SEVDA KARACA: ‘BU PLANA GENİŞ BİR MÜCADELE İLE KARŞI ÇIKMALIYIZ’
Eylem Planını değerlendiren Emek Partisi Milletvekili Sevda Karaca, son yıllarda “ailenin güçlendirilmesi” adı altında boşanmaların zorlaştırılması, kadınların aileden bağımsız bir hayat kurabilmesi, eşit yurttaşlık hakkı temelinde haklardan yararlanabilmesinin koşullarının ortadan kaldırılmasının çokça tartışılan konular olduğuna dikkat çekti.
2016 yılında Boşanmaların Önlenmesi Komisyonu raporuyla kadınların haklarına dönük saldırıların ilan edildiğini hatırlatan Karaca, “Boşanmaların Önlenmesi Komisyonundan bugüne kadın haklarına yönelik saldırıların vardığı nokta, bugün bu genelge ve eylem planı oldu” dedi.
Karaca, İstanbul Sözleşmesi’nin feshedilmesi, şiddete karşı önlemlerin göstermelik hale gelmesi, kadınların bağımlı ilişkilere mahkum edilmesinin temeli olan ekonomik sorunların derinleşmesi ile hakların adım adım geriletildiğini söyledi.
Karaca, bu tartışmaların arka planında giderek yaşlanan nüfusun bakım yükünü tümüyle kadına yükleme, devletin elini çektiği tüm alanlarda; eğitimde, sağlıkta, sosyal hizmet alanlarında boşluğu kadınların “itaatkar, sebatkar, fedakar” emeğiyle doldurma, ekonomik krizlerin yükünü emekçi halka yüklerken aile üyelerinin hayatta kalmasının yükünü de kadınların sırtına yükleme ihtiyacı olduğuna dikkat çekti.
Bakan’ın sözlerini değerlendiren Karaca, “Aile Bakanı’nın genç nüfusun korunmasına ilişkin sözleri, ‘en az üç çocuk’ zihniyetinin dipdiri olduğunu, muhafazakar ve sermayenin ihtiyaçları temelinde aile kurumunun gerici fikirlerle doldurulacağını söylüyor.

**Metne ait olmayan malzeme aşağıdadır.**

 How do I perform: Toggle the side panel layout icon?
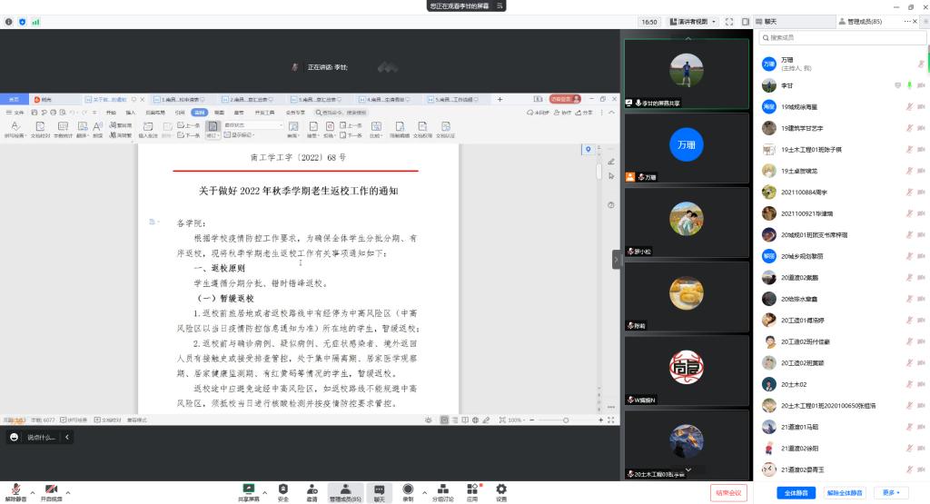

Bakan, ‘Kadın-erkeğin sevgi merhamet temelinde yuva kurması’ ifadesiyle eşitlik temelinde bir ilişkiyi değil, içinde bol bol dini hamaset ve telkin olan ‘ehlileştirilmiş’, fıtrata dayalı bir ilişkiyi dayatacaklarını da ilan ediyorlar” dedi.
“KADINLARA, ‘SUS, KATLAN, HAYATINI FEDA ET’ DİYORLAR”
“Yoksul emekçi aileleri açlıkla baş başa bırakan ekonomi politikaların mimarları, kadınları bu zorlukların zorunlu yüklenicisi haline getiren politikaların sorumluları, boşanma oranlarının yükselişini, ailede ve toplumsal hayattaki şiddeti ‘bireyselleşmenin yarattığı etkiler’ diye kestirip atamaz” diyen Karaca, bugün, eşitlik temelinde kurulacak, şiddetsiz, refah içinde sosyal hizmet, sosyalleşme ihtiyaçları insani düzeyde karşılanmış aile ilişkilerinden söz edemeyenlerin karanlığa hapsettikleri kadınlardan “sus, katlan, hayatını feda et” diyerek sabır istediklerini ifade etti.
“Küresel ölçekte yürütülen dayatmalar” ifadesi adı altında kadınların özgürlük mücadelesinin kazanımlarının hedef alındığına dikkat çeken Karaca, dünya ölçeğinde hakların ayaklar altına alınması noktasında kara bir örnek olan Macaristan’ı örnek aldıklarını da Bakan’ın sakınmadan ifade ettiğine işaret etti.
Karaca, “Daha önce Boşanmaların Önlenmesi Komisyonunun kararlarına, çocuk istismarını evlilikle meşrulaştırmak isteyen önergeye, medeni haklara saldıran yasal girişimlere nasıl karşı çıktıysak, bu genelgeye ve eylem planına o mücadeleden daha geniş, daha istikrarlı, daha çok kadını katan, daha birleşik bir biçimde karşı çıkmalı, mücadele etmeliyiz” diyerek mücadele çağrısında bulundu.